简单明了。于是想了一阵子怎么回事。首先如果是当前元素和前天结果，没问题， 不可能相邻；如果只取昨天的结果，不要今天元素，没问题，不冲突。问题是：如果昨天的结果其实没用昨天的元素，那么今天就可以加今天的元素了，那么不就漏掉一种CASE？ 从AC的结果来看，肯定是没有漏。为什么？

比如就4天。1,2,3,4。今天是4，那么今天的结果有可能来自结果2+元素4或者结果3。有没有可能3结果中没用3呢？3的结果是1结果+元素3和2结果中的最大值。首先，1和2一定是满足不连续的规则，因为是头两天。那么如果3的结果不包含元素3,3只能来自结果2。如果没懂，换句话说，当结果3中不包含元素3的时候，那么结果3和结果2是一样的！所以对于结果4的判断，没有漏掉任何CASE。

213. House Robber II

Total Accepted: 29523 Total
Submissions: 95288 Difficulty: Medium

Note: This is an extension of House
Robber.
After robbing those houses on that street, the thief has found himself a new place for his thievery so that he will not get too much attention.
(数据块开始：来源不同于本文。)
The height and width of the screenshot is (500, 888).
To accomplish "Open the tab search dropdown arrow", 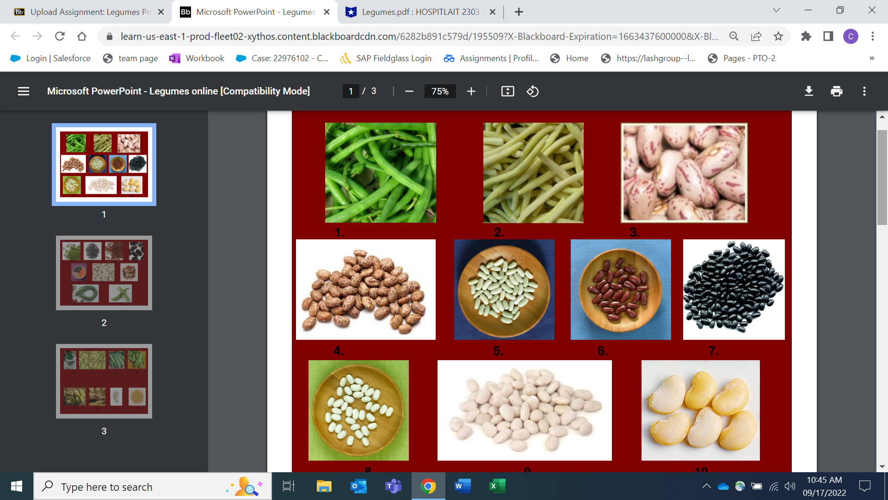I will pos(776,10).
This 
time, all houses at this place are arranged in a circle. That means the first house is the neighbor of the last one. Meanwhile, the security system 
for these houses remain the same as for those in the previous street.
Given a list of non-negative integers representing the amount of money of each house, determine the maximum amount of money you can rob 
tonight without alerting the police.

思路：

聪明的人真多，自己比较笨。想的是，用个flag表示用没用第一个元素，然后在末尾判断。首先是代码非常的繁琐，然后对于[1,1,1,2]这个例子，走到第三个1，都判定0位置元素使用了，然而结果出自不用该0元素。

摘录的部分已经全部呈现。